WHAT YOU SHOULD DO
Reproduce the stretch of the media release from "Health Minister Sussan" through "outcomes in Australia?" word for word.

SELECTED TEXT

MEDIA RELEASE
Australian Democrats
22 January, 2015
Drop the co-payments policy entirely Sussan Ley!
Health Minister Sussan Ley is to be congratulated for her stated commitment that bulk billing will continue for vulnerable people and concession patients say the Australian Democrats. However, our congratulations stop there, says the National President of the Australian Democrats, Darren Churchill.
Ms Ley is consulting with the somewhat unrepresentative AMA (only about 40% of doctors are AMA members), but what about the many other deliverers of good health outcomes in Australia?
“Why isn’t Ms Ley consulting with nurses, midwives, physios, pharmacists etc all of whom have the capacity to provide a more cost-effective health system if their talents are properly utilised,” said Mr Churchill.
“Ms Ley says that broadly there is support for a co-payment, but the Democrats challenge her to provide the evidence for this claim.
“The Government’s initial justification for the co-payment was to slug patients more money in order to finance their proposed Medical Research Future Fund. Why is that needed when we already have the National Health and Medical Research Council and other hospital research foundations? The NH&MRC is an important body respected in part because it funds not just medical but *health research. But the body proposed by the Government will fund only medical research.”

INPUT DATA
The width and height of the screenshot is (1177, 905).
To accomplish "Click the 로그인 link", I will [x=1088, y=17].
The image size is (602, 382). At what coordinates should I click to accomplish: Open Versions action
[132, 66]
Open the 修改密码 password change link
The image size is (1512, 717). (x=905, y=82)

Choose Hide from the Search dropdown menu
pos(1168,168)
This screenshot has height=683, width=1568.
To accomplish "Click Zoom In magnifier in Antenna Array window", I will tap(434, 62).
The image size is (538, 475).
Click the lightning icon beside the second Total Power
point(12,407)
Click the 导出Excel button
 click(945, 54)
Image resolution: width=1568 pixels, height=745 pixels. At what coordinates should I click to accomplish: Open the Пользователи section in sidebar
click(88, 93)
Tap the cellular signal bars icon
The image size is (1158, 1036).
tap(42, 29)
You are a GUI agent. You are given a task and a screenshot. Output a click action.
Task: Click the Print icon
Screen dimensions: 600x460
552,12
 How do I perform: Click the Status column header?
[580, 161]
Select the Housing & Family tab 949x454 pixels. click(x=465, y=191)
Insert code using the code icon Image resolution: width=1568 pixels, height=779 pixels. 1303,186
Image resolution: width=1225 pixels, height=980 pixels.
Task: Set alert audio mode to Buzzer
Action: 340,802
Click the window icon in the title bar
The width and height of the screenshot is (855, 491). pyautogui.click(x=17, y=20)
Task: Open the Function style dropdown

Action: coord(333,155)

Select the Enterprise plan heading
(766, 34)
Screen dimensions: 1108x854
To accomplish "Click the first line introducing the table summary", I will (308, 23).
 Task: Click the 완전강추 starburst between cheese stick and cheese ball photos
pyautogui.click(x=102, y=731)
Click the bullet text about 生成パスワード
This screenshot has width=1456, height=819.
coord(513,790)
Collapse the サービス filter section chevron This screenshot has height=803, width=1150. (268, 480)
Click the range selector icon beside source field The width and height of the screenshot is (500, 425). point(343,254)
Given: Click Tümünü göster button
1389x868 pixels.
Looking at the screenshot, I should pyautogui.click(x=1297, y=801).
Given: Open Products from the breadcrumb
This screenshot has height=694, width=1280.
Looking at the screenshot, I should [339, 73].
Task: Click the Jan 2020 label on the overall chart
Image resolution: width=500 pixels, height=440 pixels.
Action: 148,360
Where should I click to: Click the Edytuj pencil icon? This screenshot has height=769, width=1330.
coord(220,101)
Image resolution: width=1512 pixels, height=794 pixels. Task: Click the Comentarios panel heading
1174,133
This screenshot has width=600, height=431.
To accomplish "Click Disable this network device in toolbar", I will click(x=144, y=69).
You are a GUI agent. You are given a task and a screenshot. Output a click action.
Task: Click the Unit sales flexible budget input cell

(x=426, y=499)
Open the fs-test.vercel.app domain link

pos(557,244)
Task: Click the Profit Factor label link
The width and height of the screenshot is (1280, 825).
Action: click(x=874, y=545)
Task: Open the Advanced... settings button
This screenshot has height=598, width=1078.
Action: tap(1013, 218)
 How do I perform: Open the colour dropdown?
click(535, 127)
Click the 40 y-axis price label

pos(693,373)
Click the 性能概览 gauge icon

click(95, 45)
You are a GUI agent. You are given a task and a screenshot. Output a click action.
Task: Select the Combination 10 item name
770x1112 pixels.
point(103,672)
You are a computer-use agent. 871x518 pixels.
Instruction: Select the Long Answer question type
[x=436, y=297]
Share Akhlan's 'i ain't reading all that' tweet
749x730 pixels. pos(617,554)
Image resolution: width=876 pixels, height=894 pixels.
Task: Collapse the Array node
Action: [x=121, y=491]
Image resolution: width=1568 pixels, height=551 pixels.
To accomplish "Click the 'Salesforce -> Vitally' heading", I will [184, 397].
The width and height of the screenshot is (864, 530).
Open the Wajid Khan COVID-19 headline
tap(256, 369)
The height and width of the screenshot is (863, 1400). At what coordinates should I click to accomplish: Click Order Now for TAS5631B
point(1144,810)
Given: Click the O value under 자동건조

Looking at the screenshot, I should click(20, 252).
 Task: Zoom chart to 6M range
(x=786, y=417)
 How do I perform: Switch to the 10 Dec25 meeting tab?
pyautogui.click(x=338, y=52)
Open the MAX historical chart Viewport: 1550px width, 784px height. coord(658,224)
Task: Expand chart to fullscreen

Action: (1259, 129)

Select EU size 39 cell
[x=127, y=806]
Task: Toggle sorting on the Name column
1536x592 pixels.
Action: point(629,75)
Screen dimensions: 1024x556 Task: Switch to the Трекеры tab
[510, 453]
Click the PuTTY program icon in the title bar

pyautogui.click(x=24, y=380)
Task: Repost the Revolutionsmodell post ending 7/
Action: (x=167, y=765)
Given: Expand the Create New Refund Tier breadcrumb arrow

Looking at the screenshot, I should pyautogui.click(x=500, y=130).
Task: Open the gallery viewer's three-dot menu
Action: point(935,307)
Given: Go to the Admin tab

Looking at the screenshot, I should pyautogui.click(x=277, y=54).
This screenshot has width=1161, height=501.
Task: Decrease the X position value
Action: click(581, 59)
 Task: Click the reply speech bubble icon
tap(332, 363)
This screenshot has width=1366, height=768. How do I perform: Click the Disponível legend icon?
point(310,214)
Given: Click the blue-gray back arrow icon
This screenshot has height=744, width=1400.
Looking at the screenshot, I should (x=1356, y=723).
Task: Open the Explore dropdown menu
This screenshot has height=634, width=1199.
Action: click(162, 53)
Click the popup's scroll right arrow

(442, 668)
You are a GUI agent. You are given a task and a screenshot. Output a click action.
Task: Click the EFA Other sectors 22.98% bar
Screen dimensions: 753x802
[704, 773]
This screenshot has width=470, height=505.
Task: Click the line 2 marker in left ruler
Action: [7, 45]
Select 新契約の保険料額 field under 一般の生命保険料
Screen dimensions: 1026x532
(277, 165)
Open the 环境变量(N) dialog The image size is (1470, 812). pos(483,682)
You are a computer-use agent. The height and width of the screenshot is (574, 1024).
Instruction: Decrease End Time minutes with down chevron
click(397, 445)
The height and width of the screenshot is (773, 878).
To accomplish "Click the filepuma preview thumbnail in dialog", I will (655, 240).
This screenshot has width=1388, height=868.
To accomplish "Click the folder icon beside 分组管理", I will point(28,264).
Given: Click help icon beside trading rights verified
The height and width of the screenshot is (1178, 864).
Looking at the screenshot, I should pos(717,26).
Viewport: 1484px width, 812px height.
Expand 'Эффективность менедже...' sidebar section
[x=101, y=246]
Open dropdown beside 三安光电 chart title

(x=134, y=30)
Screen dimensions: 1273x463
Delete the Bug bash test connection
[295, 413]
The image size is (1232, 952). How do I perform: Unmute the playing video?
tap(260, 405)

WRITTEN ANSWER
Health Minister Sussan Ley is to be congratulated for her stated commitment that bulk billing will continue for vulnerable people and concession patients say the Australian Democrats. However, our congratulations stop there, says the National President of the Australian Democrats, Darren Churchill.
Ms Ley is consulting with the somewhat unrepresentative AMA (only about 40% of doctors are AMA members), but what about the many other deliverers of good health outcomes in Australia?